Task goal – Rewrite the lines below, changing every "Instruction" to "Command" and keeping everything else the same.

Extracted material –
-*-*-
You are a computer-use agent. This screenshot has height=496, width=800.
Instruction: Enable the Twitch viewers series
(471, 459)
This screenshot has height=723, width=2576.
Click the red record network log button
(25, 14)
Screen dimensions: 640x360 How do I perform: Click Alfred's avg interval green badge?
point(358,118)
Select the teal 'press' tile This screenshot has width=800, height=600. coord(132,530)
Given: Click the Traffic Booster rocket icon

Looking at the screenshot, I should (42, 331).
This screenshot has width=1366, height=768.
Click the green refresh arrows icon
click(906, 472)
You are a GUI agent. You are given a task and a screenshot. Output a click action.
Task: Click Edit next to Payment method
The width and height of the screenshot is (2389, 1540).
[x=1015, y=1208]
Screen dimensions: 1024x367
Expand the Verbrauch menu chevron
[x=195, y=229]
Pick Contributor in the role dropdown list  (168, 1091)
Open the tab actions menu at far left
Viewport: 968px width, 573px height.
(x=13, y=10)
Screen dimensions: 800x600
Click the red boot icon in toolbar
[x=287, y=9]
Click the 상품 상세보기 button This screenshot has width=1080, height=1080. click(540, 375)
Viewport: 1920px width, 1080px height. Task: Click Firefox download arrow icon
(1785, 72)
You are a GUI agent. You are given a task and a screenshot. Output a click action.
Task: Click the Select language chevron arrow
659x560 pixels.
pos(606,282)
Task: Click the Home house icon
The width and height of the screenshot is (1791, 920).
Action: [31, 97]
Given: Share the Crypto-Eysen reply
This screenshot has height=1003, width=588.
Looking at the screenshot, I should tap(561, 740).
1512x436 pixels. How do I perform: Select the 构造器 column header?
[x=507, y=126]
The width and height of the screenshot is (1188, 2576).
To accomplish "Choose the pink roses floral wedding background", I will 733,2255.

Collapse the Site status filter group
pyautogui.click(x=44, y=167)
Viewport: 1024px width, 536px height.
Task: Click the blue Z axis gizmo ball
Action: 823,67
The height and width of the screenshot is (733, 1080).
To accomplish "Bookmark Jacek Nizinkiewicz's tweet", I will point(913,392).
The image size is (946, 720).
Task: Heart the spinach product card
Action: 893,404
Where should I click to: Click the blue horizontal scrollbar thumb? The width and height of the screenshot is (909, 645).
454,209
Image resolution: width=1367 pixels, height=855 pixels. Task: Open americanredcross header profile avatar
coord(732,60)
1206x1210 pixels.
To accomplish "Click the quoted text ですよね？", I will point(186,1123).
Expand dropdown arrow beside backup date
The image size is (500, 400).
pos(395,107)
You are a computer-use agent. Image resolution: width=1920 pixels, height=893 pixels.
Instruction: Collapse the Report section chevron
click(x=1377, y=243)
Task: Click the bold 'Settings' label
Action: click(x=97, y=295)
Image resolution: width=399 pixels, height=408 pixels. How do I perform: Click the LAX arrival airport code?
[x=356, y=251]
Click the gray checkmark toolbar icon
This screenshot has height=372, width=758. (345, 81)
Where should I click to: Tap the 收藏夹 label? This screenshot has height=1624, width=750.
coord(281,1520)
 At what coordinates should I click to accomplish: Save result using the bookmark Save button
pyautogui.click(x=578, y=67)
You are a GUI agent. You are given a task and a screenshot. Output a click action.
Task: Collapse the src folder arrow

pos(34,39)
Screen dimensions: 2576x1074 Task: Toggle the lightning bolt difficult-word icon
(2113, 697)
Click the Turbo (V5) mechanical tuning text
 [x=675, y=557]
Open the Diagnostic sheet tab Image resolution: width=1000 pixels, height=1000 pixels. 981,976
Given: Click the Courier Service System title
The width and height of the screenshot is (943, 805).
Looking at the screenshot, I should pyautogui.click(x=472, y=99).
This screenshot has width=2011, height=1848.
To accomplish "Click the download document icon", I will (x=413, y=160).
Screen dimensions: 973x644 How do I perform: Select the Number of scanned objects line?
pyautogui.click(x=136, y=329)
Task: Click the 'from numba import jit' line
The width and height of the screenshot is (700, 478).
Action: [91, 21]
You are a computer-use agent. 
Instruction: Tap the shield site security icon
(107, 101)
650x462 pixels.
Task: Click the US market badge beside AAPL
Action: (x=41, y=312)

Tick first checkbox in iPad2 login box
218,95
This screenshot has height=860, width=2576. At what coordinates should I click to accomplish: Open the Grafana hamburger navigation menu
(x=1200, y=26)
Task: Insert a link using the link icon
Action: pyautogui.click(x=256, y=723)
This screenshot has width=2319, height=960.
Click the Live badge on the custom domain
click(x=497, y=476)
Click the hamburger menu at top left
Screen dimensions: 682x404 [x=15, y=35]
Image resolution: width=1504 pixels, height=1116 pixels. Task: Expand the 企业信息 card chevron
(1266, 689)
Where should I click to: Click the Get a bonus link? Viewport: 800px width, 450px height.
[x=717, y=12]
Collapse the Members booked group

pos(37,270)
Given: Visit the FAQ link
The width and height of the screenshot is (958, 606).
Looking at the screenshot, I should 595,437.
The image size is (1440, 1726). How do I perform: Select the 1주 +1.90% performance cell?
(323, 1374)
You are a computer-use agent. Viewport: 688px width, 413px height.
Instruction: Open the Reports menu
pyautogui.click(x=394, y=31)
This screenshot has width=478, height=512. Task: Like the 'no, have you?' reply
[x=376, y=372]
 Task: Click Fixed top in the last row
-*-*-
Output –
You are a computer-use agent. This screenshot has height=496, width=800.
Command: Enable the Twitch viewers series
(471, 459)
This screenshot has height=723, width=2576.
Click the red record network log button
(25, 14)
Screen dimensions: 640x360 How do I perform: Click Alfred's avg interval green badge?
point(358,118)
Select the teal 'press' tile This screenshot has width=800, height=600. coord(132,530)
Given: Click the Traffic Booster rocket icon

Looking at the screenshot, I should (42, 331).
This screenshot has width=1366, height=768.
Click the green refresh arrows icon
click(906, 472)
You are a GUI agent. You are given a task and a screenshot. Output a click action.
Task: Click Edit next to Payment method
The width and height of the screenshot is (2389, 1540).
[x=1015, y=1208]
Screen dimensions: 1024x367
Expand the Verbrauch menu chevron
[x=195, y=229]
Pick Contributor in the role dropdown list  (168, 1091)
Open the tab actions menu at far left
Viewport: 968px width, 573px height.
(x=13, y=10)
Screen dimensions: 800x600
Click the red boot icon in toolbar
[x=287, y=9]
Click the 상품 상세보기 button This screenshot has width=1080, height=1080. click(540, 375)
Viewport: 1920px width, 1080px height. Task: Click Firefox download arrow icon
(1785, 72)
You are a GUI agent. You are given a task and a screenshot. Output a click action.
Task: Click the Select language chevron arrow
659x560 pixels.
pos(606,282)
Task: Click the Home house icon
The width and height of the screenshot is (1791, 920).
Action: [31, 97]
Given: Share the Crypto-Eysen reply
This screenshot has height=1003, width=588.
Looking at the screenshot, I should tap(561, 740).
1512x436 pixels. How do I perform: Select the 构造器 column header?
[x=507, y=126]
The width and height of the screenshot is (1188, 2576).
To accomplish "Choose the pink roses floral wedding background", I will 733,2255.

Collapse the Site status filter group
pyautogui.click(x=44, y=167)
Viewport: 1024px width, 536px height.
Task: Click the blue Z axis gizmo ball
Action: 823,67
The height and width of the screenshot is (733, 1080).
To accomplish "Bookmark Jacek Nizinkiewicz's tweet", I will point(913,392).
The image size is (946, 720).
Task: Heart the spinach product card
Action: 893,404
Where should I click to: Click the blue horizontal scrollbar thumb? The width and height of the screenshot is (909, 645).
454,209
Image resolution: width=1367 pixels, height=855 pixels. Task: Open americanredcross header profile avatar
coord(732,60)
1206x1210 pixels.
To accomplish "Click the quoted text ですよね？", I will point(186,1123).
Expand dropdown arrow beside backup date
The image size is (500, 400).
pos(395,107)
You are a computer-use agent. Image resolution: width=1920 pixels, height=893 pixels.
Command: Collapse the Report section chevron
click(x=1377, y=243)
Task: Click the bold 'Settings' label
Action: click(x=97, y=295)
Image resolution: width=399 pixels, height=408 pixels. How do I perform: Click the LAX arrival airport code?
[x=356, y=251]
Click the gray checkmark toolbar icon
This screenshot has height=372, width=758. (345, 81)
Where should I click to: Tap the 收藏夹 label? This screenshot has height=1624, width=750.
coord(281,1520)
 At what coordinates should I click to accomplish: Save result using the bookmark Save button
pyautogui.click(x=578, y=67)
You are a GUI agent. You are given a task and a screenshot. Output a click action.
Task: Collapse the src folder arrow

pos(34,39)
Screen dimensions: 2576x1074 Task: Toggle the lightning bolt difficult-word icon
(2113, 697)
Click the Turbo (V5) mechanical tuning text
 [x=675, y=557]
Open the Diagnostic sheet tab Image resolution: width=1000 pixels, height=1000 pixels. 981,976
Given: Click the Courier Service System title
The width and height of the screenshot is (943, 805).
Looking at the screenshot, I should pyautogui.click(x=472, y=99).
This screenshot has width=2011, height=1848.
To accomplish "Click the download document icon", I will (x=413, y=160).
Screen dimensions: 973x644 How do I perform: Select the Number of scanned objects line?
pyautogui.click(x=136, y=329)
Task: Click the 'from numba import jit' line
The width and height of the screenshot is (700, 478).
Action: [91, 21]
You are a computer-use agent. 
Command: Tap the shield site security icon
(107, 101)
650x462 pixels.
Task: Click the US market badge beside AAPL
Action: (x=41, y=312)

Tick first checkbox in iPad2 login box
218,95
This screenshot has height=860, width=2576. At what coordinates should I click to accomplish: Open the Grafana hamburger navigation menu
(x=1200, y=26)
Task: Insert a link using the link icon
Action: pyautogui.click(x=256, y=723)
This screenshot has width=2319, height=960.
Click the Live badge on the custom domain
click(x=497, y=476)
Click the hamburger menu at top left
Screen dimensions: 682x404 [x=15, y=35]
Image resolution: width=1504 pixels, height=1116 pixels. Task: Expand the 企业信息 card chevron
(1266, 689)
Where should I click to: Click the Get a bonus link? Viewport: 800px width, 450px height.
[x=717, y=12]
Collapse the Members booked group

pos(37,270)
Given: Visit the FAQ link
The width and height of the screenshot is (958, 606).
Looking at the screenshot, I should 595,437.
The image size is (1440, 1726). How do I perform: Select the 1주 +1.90% performance cell?
(323, 1374)
You are a computer-use agent. Viewport: 688px width, 413px height.
Command: Open the Reports menu
pyautogui.click(x=394, y=31)
This screenshot has width=478, height=512. Task: Like the 'no, have you?' reply
[x=376, y=372]
 Task: Click Fixed top in the last row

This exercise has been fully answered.